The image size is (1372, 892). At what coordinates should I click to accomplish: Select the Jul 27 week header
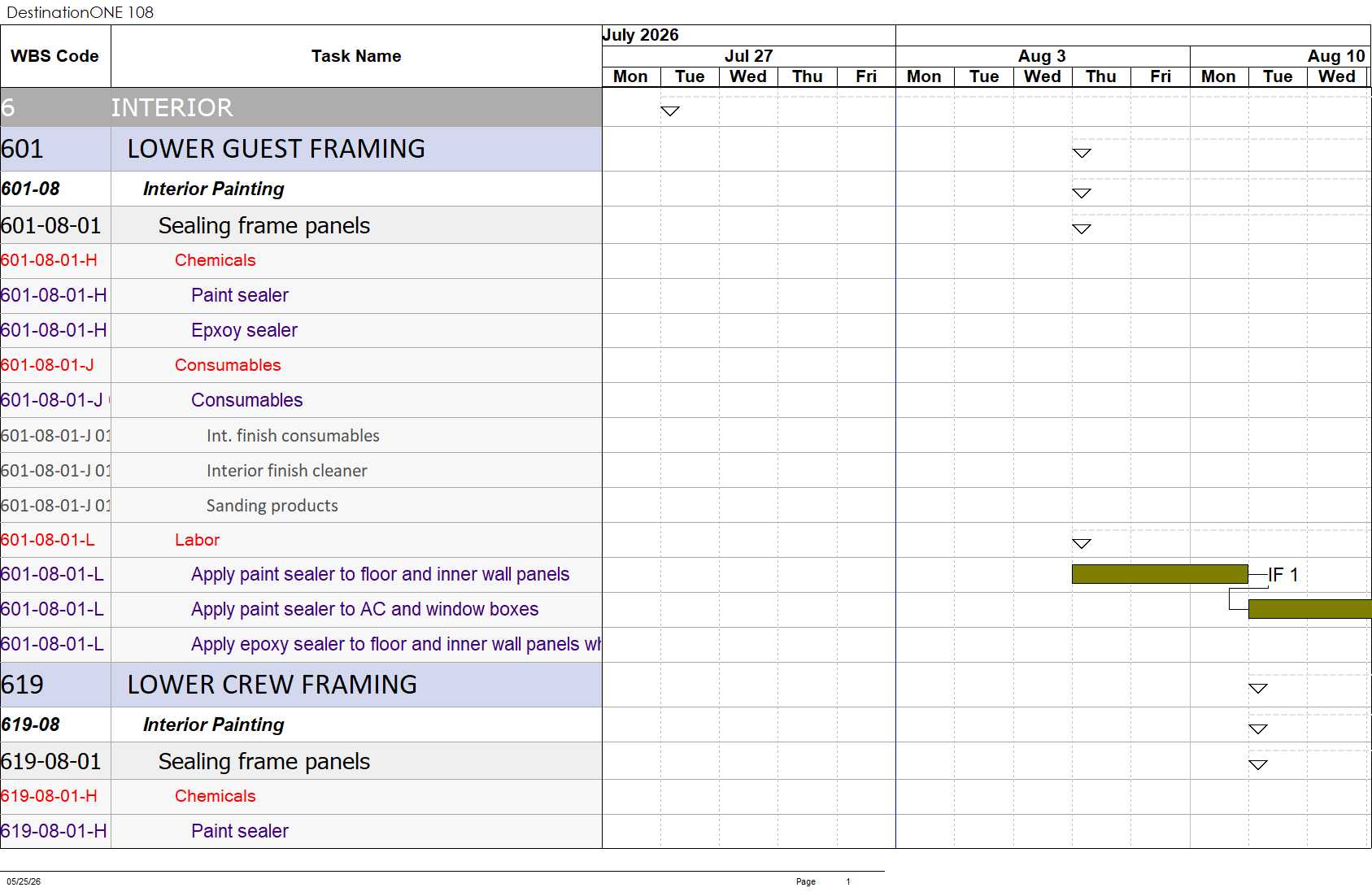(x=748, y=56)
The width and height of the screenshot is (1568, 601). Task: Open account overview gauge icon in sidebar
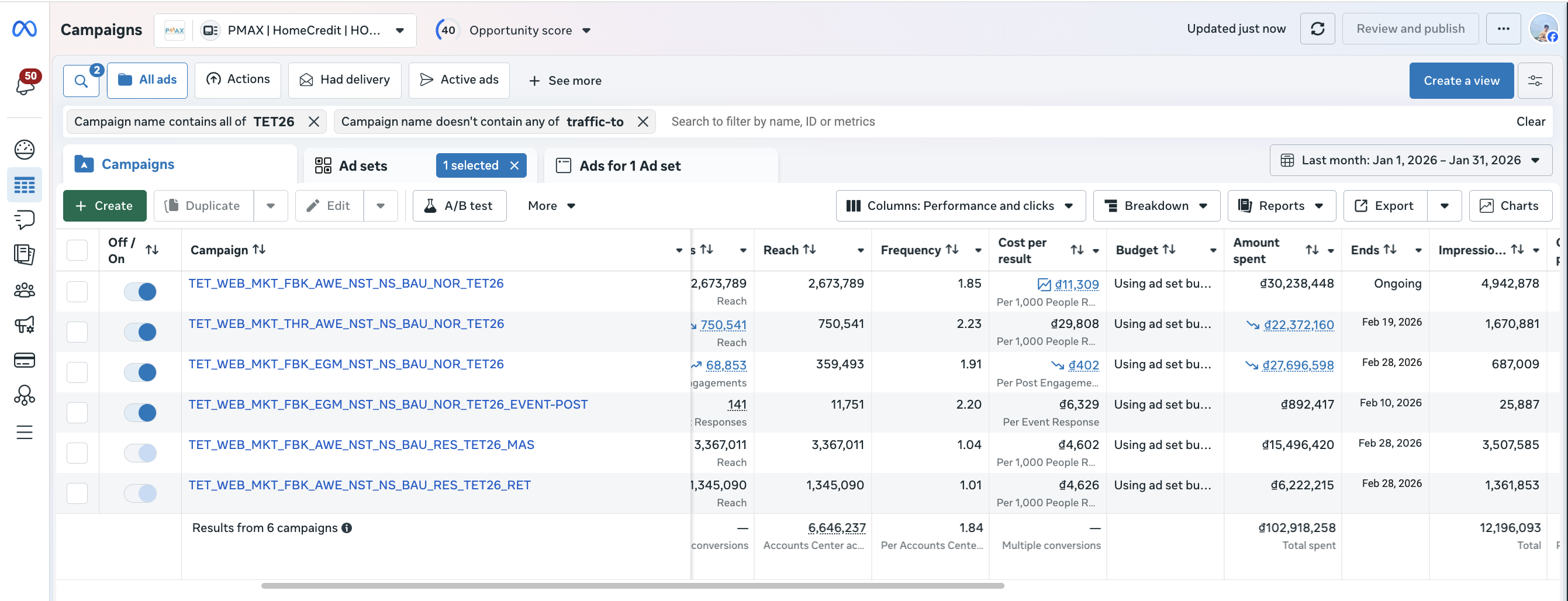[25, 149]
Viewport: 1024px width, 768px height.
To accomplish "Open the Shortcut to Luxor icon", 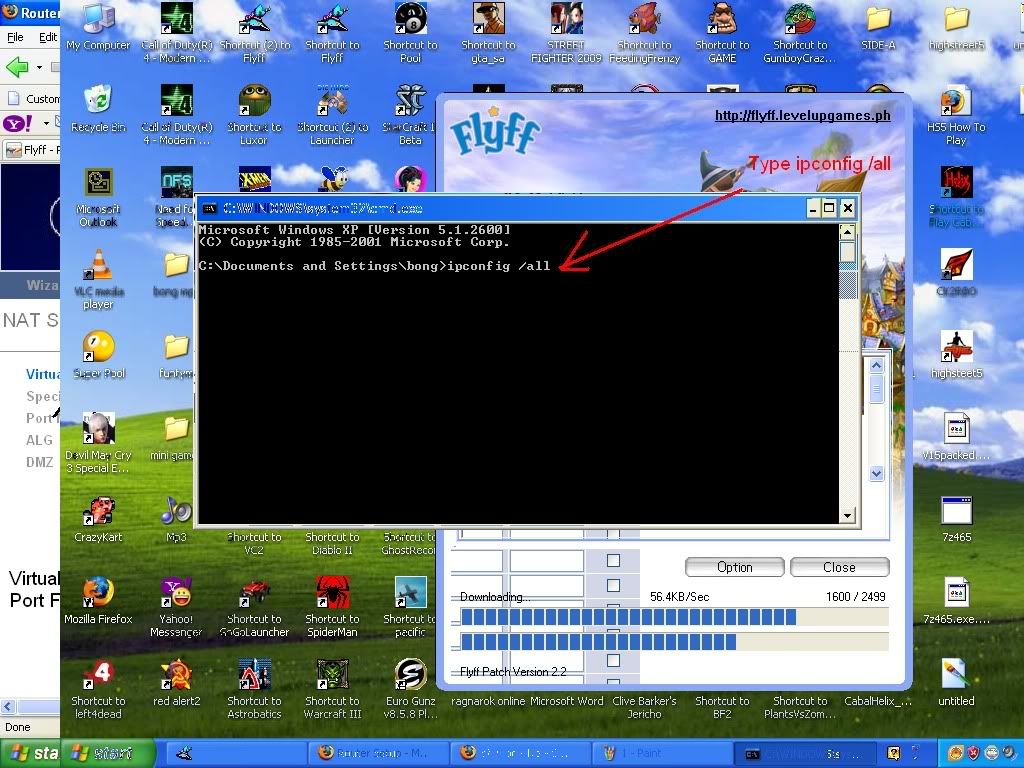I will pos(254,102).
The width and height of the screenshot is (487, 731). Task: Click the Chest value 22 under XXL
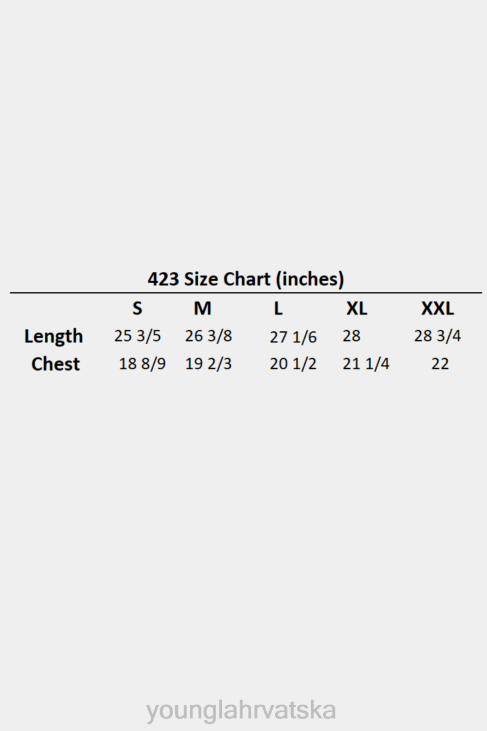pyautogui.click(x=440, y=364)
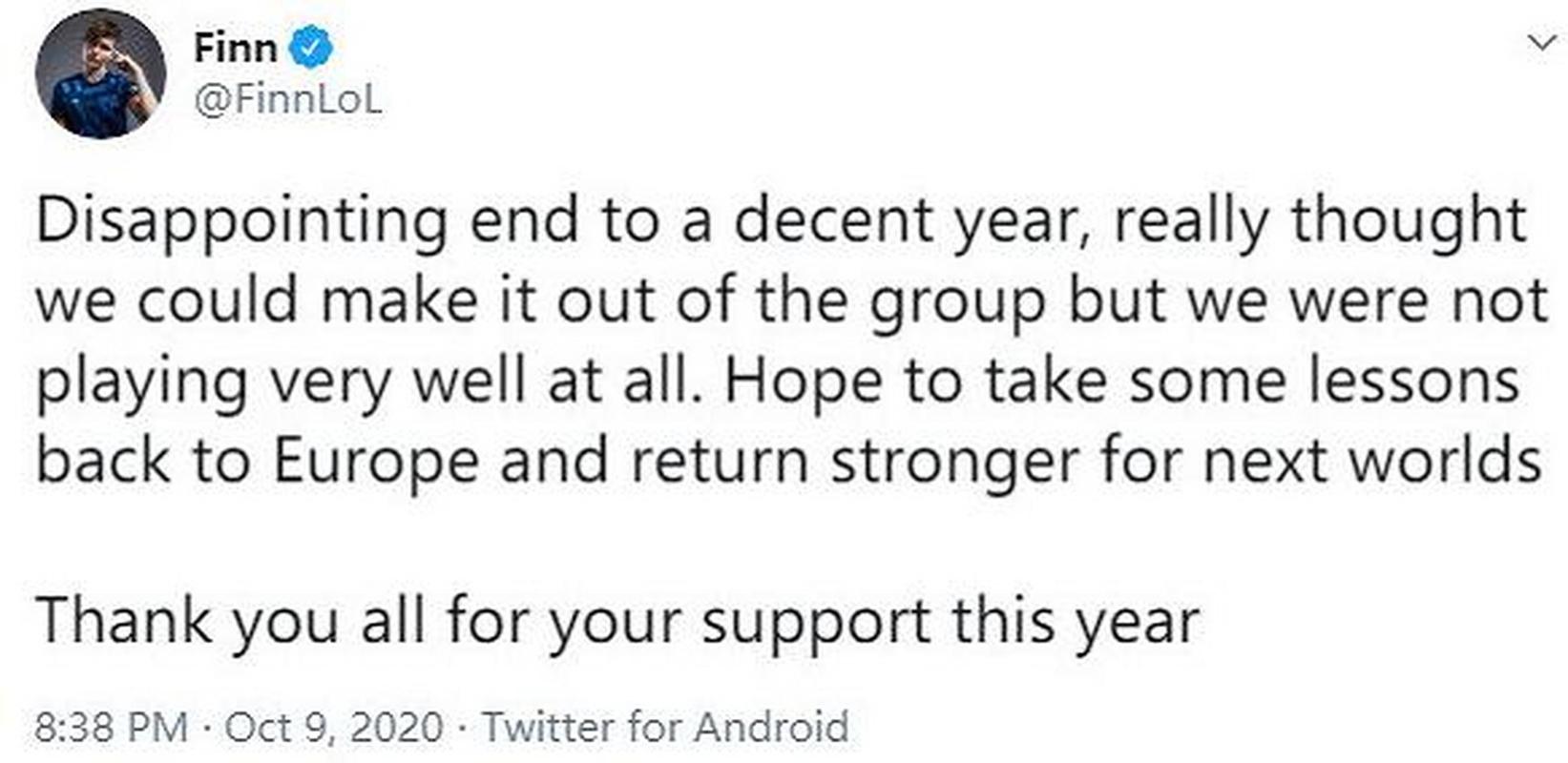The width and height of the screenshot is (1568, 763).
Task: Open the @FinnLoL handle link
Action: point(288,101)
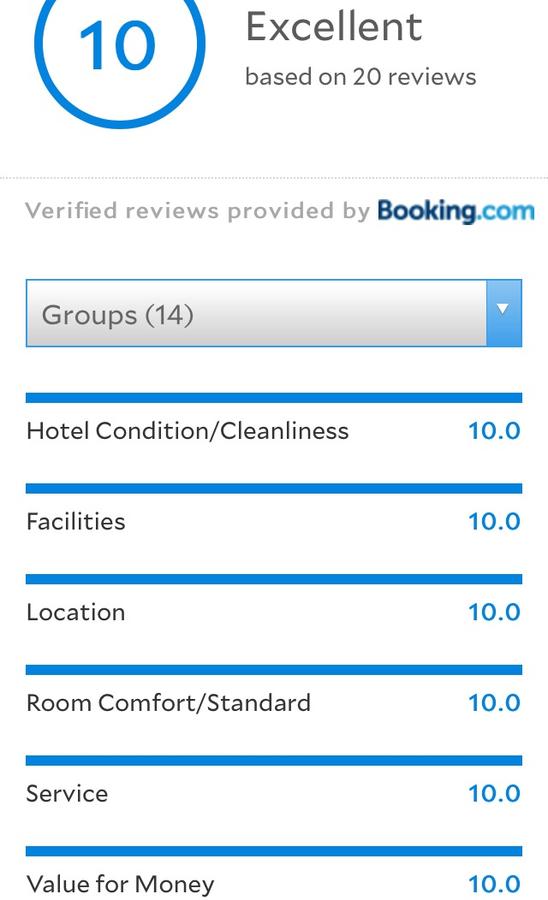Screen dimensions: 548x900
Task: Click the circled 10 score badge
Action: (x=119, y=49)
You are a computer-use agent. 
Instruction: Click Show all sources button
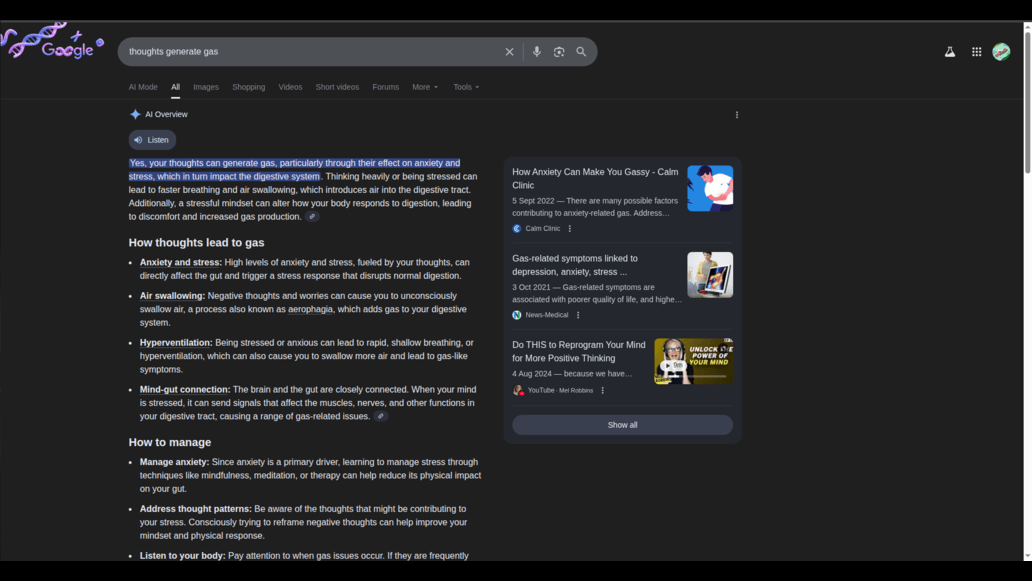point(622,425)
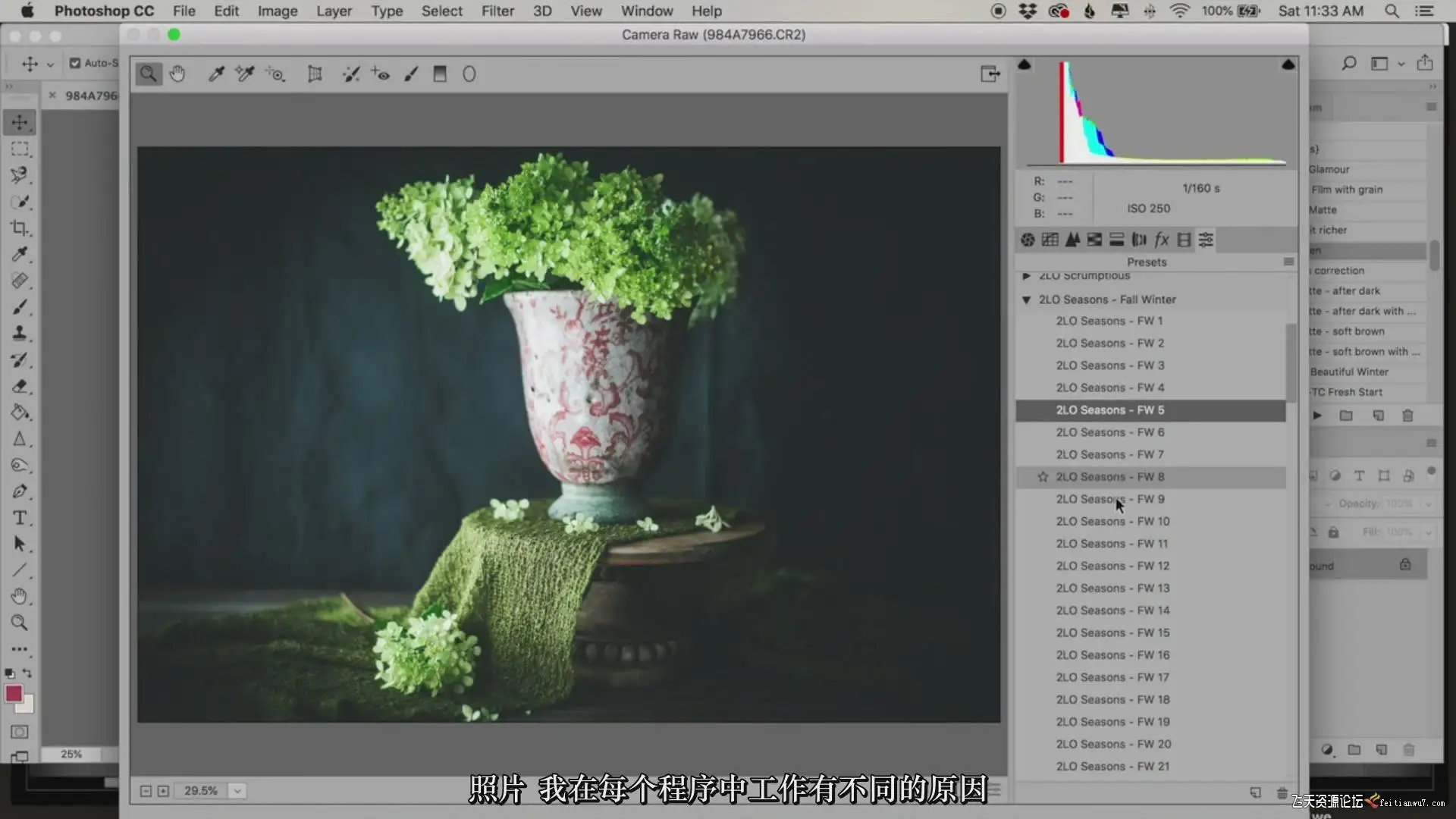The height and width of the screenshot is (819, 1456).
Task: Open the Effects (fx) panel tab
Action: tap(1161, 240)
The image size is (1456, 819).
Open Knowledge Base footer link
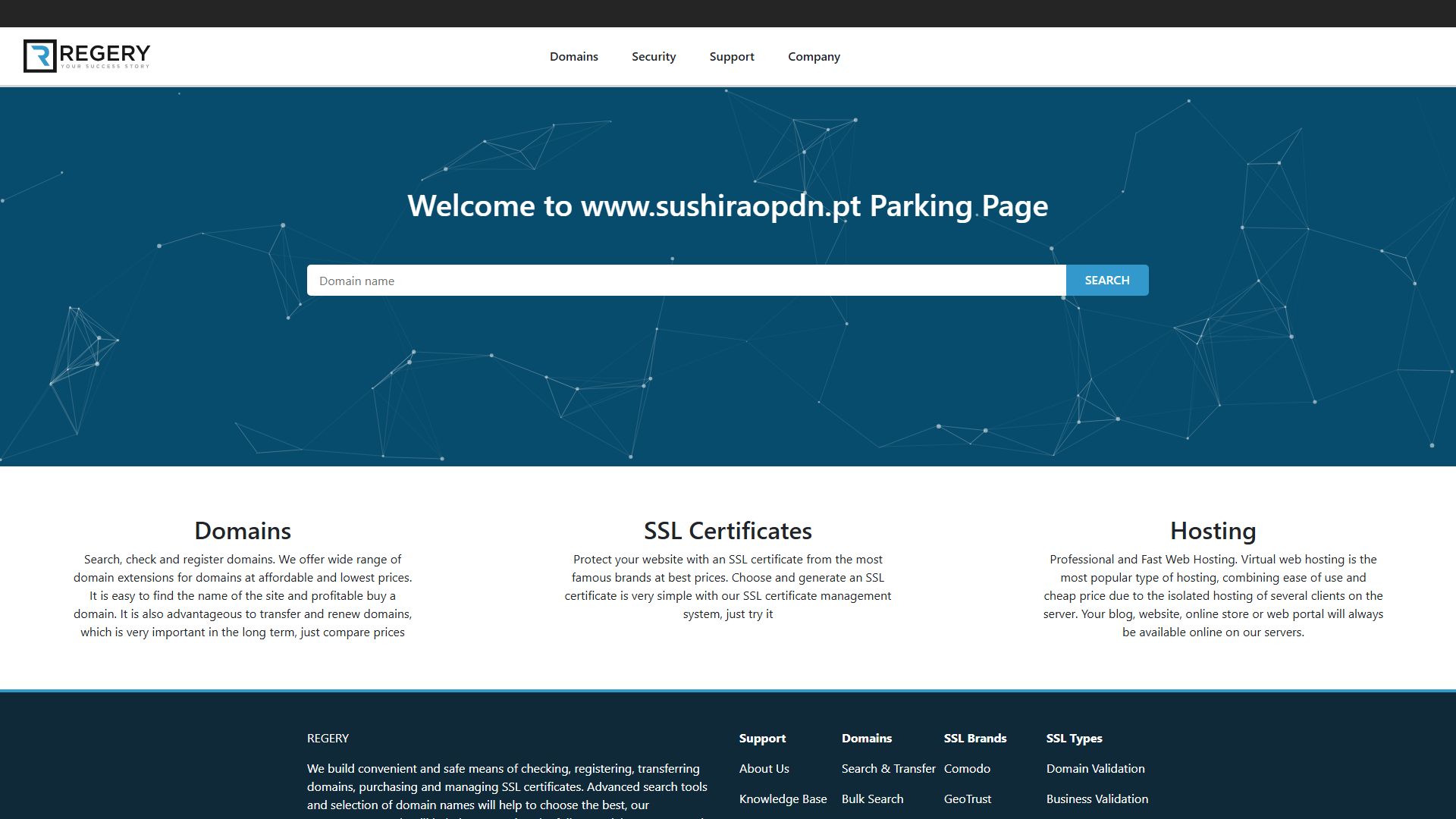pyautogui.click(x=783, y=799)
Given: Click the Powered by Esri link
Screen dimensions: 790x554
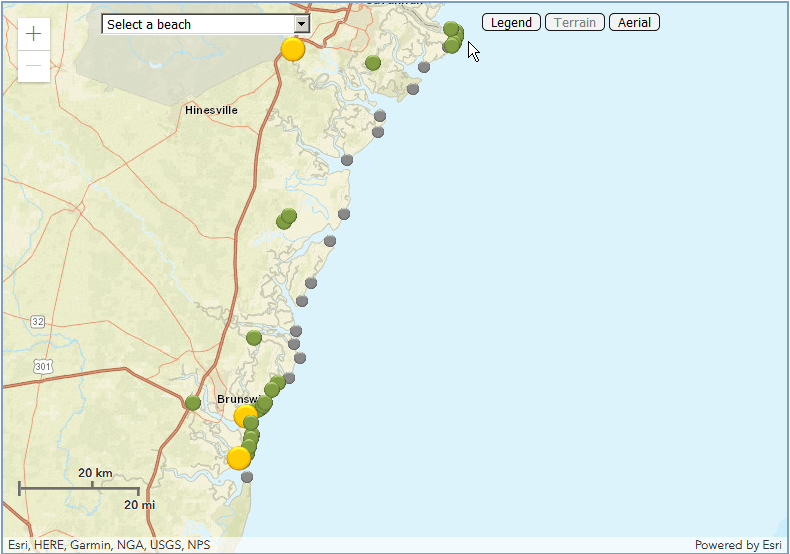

▸ **Directions**
Output the lines of the entries from the one containing "Given: Click the Powered by Esri link" through the end of the entries, inclusive, as a JSON list of strings with one string per line and blank lines omitted. Leave the pictures out.

▸ **Solution to the exercise**
[
  "Given: Click the Powered by Esri link",
  "Screen dimensions: 790x554"
]